[Extracted data entries]

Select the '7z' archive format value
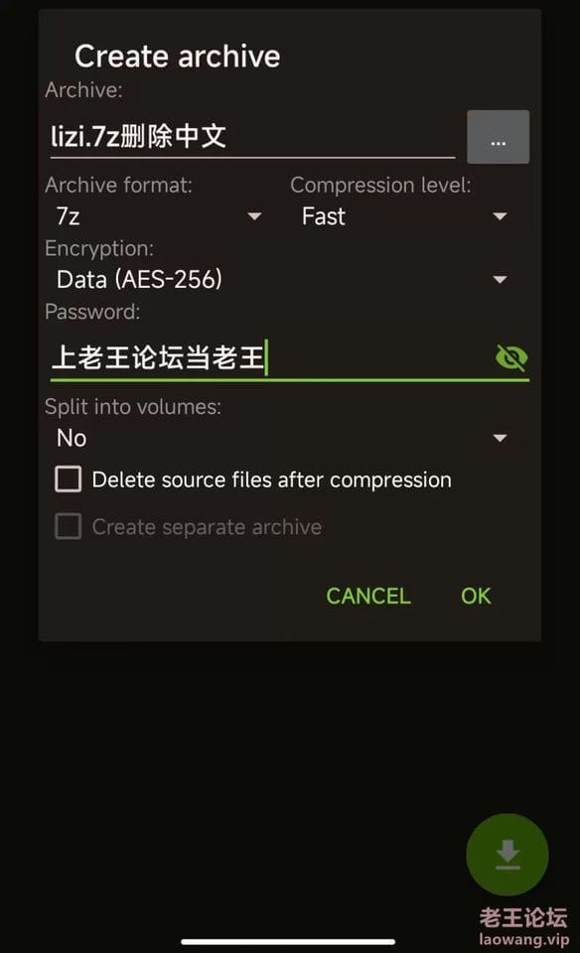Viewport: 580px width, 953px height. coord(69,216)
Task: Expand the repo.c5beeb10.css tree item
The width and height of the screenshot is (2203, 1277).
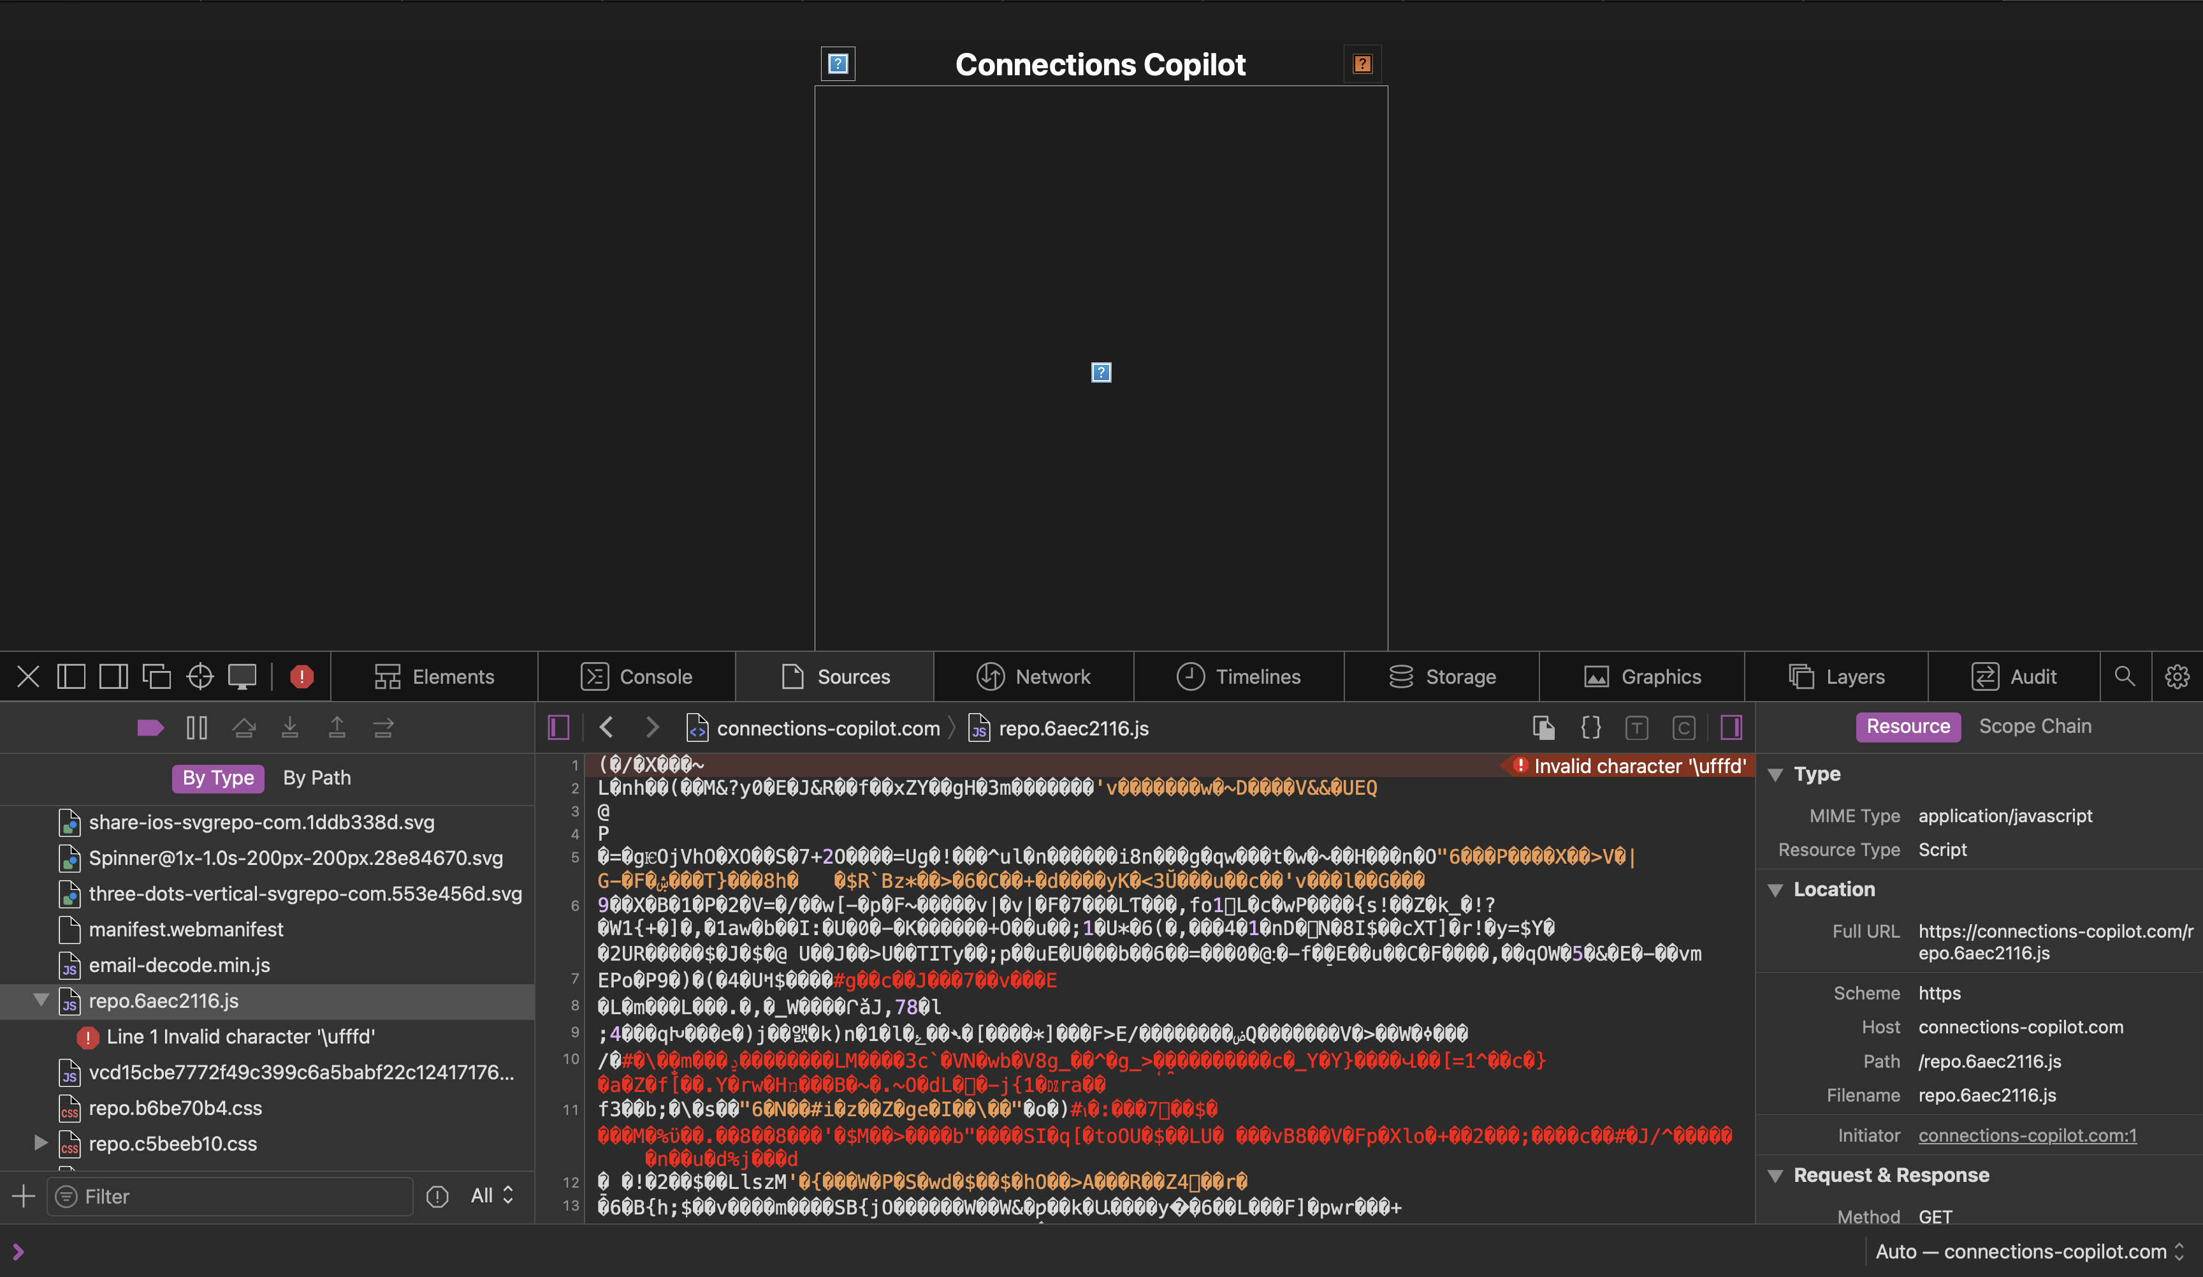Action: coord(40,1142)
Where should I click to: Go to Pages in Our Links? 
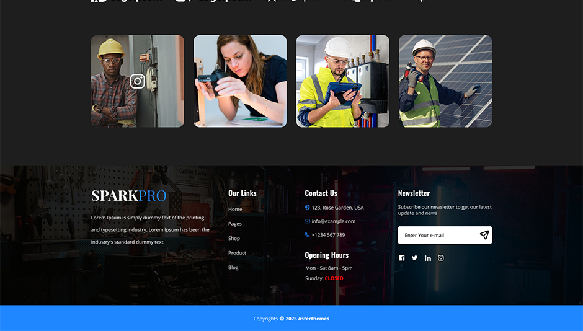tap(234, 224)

* * *

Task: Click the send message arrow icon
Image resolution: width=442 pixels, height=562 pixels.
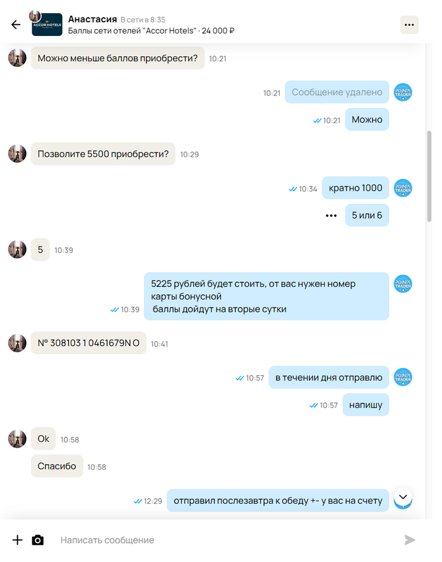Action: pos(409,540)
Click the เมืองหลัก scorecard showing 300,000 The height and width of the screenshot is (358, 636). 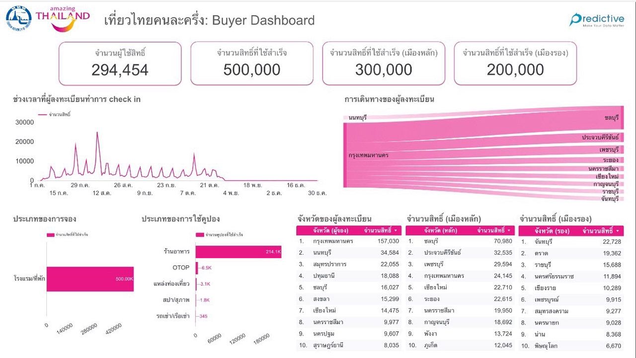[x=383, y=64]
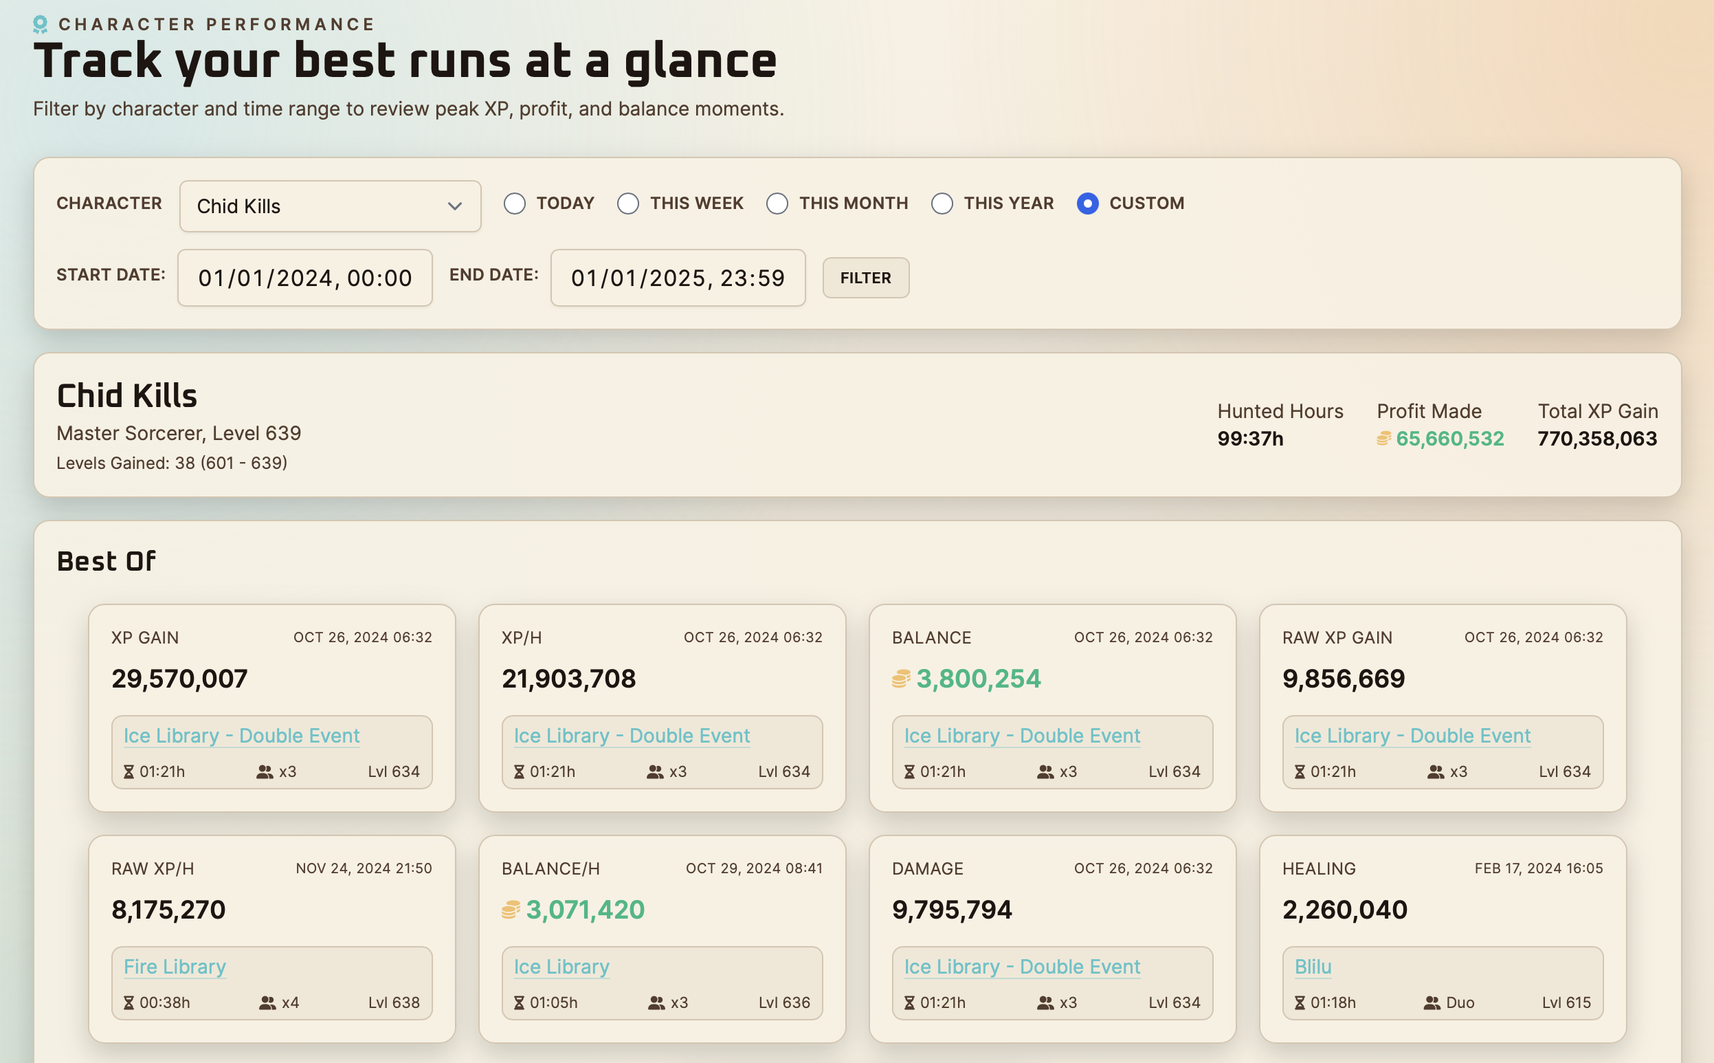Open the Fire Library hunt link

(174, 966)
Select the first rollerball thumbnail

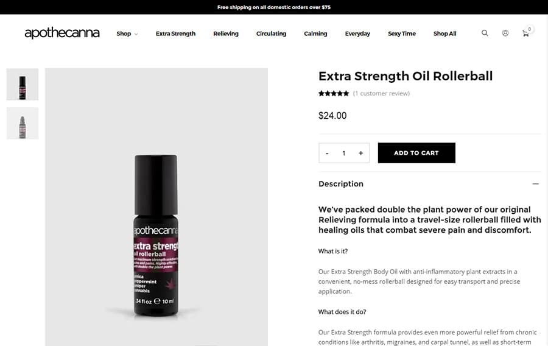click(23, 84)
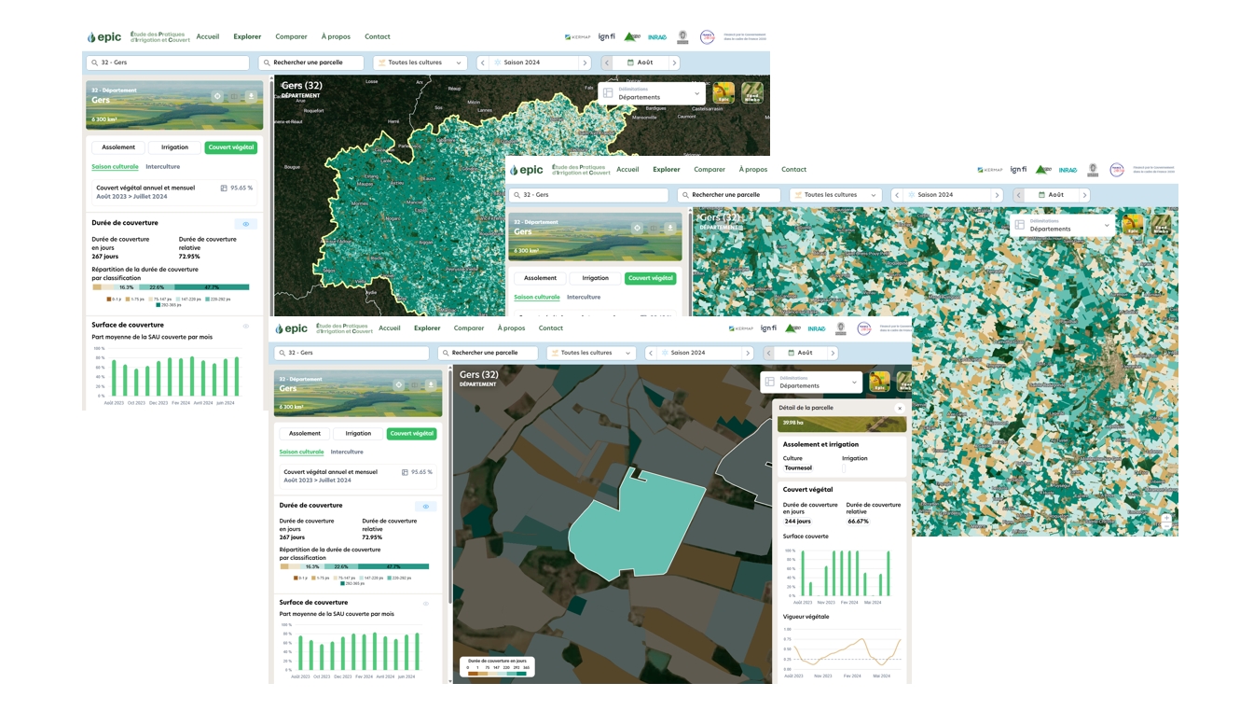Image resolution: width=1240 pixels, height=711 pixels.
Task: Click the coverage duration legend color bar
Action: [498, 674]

• [REQUIRED TASK]: Can you repeat the records starting at the line that contains "Select the '7z' archive format value" and ending at the line that contains "tap(234, 224)", requests included, with every number in the answers (coordinates and viewport dimensions) scaled by 0.45 and rounded to whole numbers, halves up? Leave the pictures out.

• [THE RESPONSE]:
Select the '7z' archive format value
Viewport: 261px width, 429px height. coord(31,97)
Task: Expand the repo.c5beeb10.css tree item
The width and height of the screenshot is (2203, 1277).
Action: coord(18,514)
Where should I click to: Go to Pages in Our Links? 
tap(105, 101)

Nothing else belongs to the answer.